Can you revise the part of the entries that opens with the line containing "Where should I click to: Select" and runs through the end of the entries, changing "tag" to "label" and leaving everything else unchanged? Leave the pictures out of your answer.

** Start of Records supplied **

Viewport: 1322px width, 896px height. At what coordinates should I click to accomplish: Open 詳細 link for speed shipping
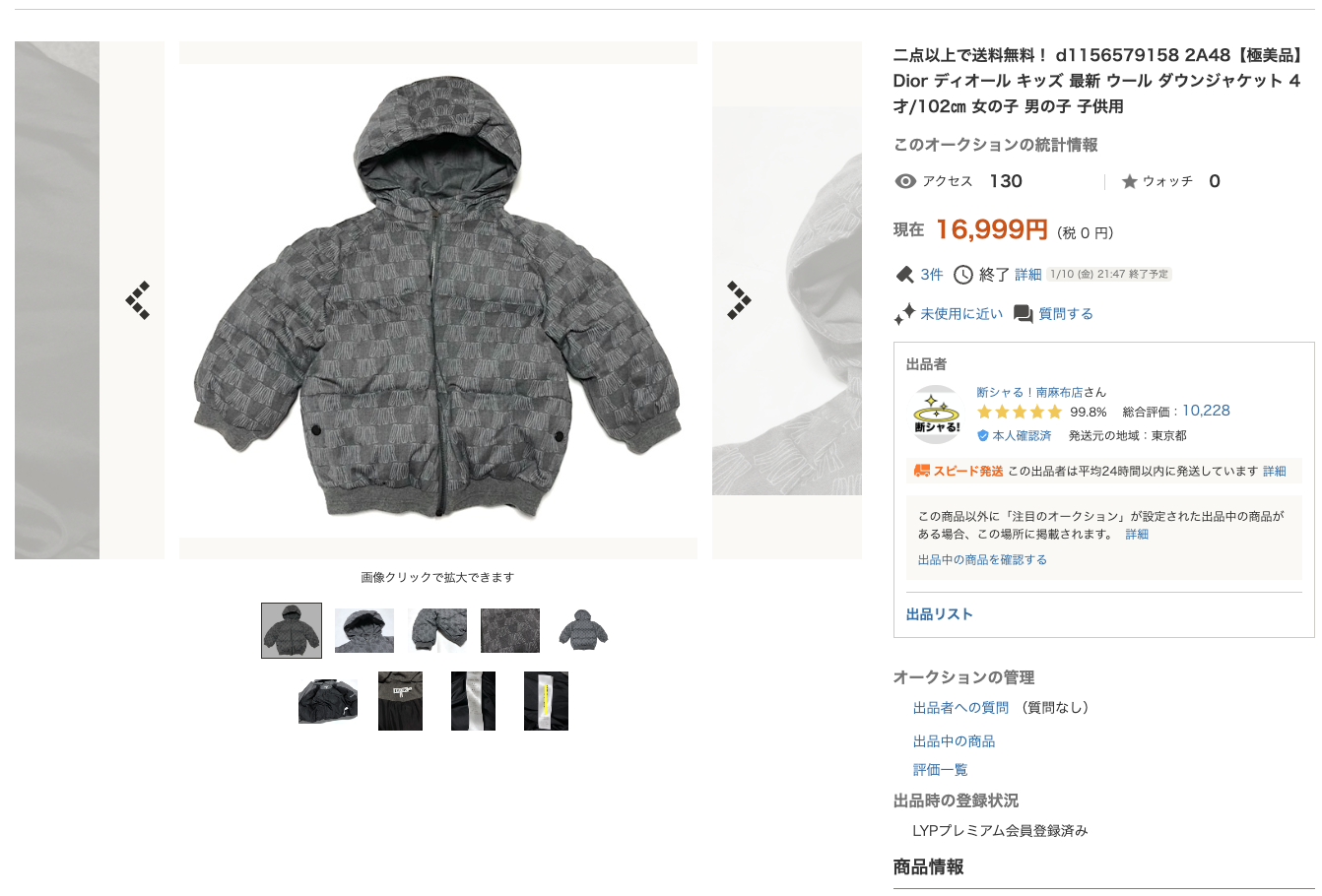(1275, 472)
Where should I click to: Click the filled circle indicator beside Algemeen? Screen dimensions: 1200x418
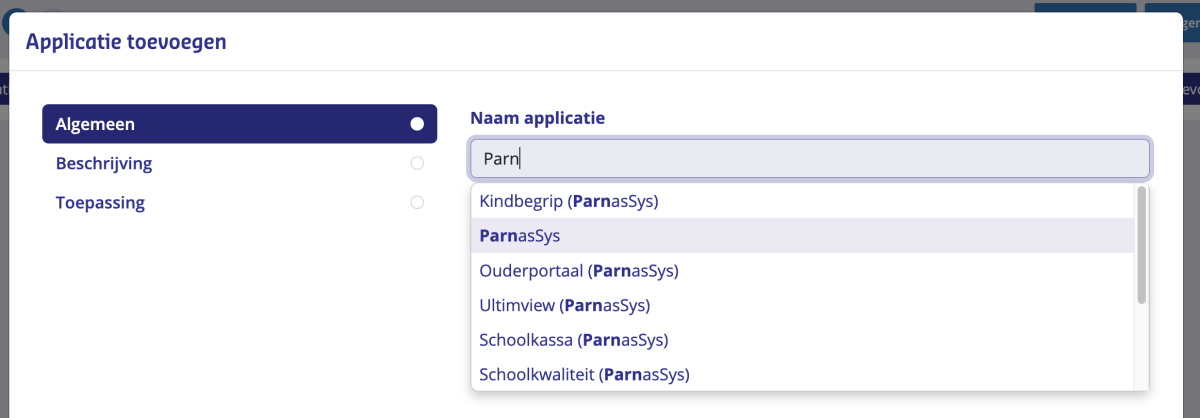pos(417,124)
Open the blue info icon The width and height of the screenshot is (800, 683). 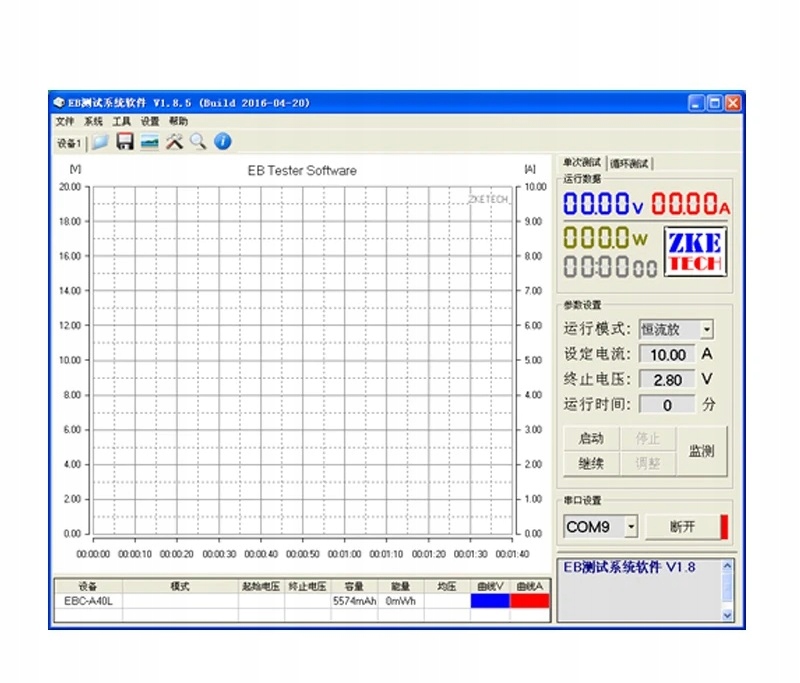[222, 141]
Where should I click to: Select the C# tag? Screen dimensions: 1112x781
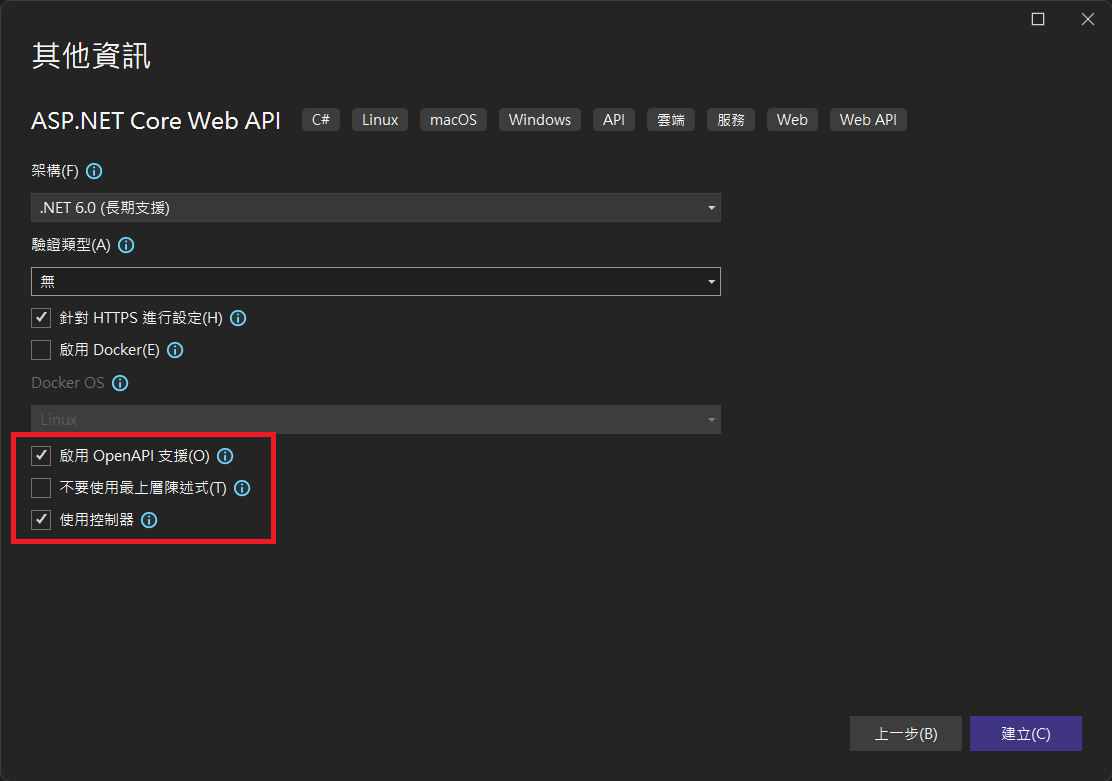click(x=320, y=119)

** End of Records supplied **

Response to the task.
Where should I click to: Select the C# label? Screen dimensions: 1112x781
click(x=320, y=119)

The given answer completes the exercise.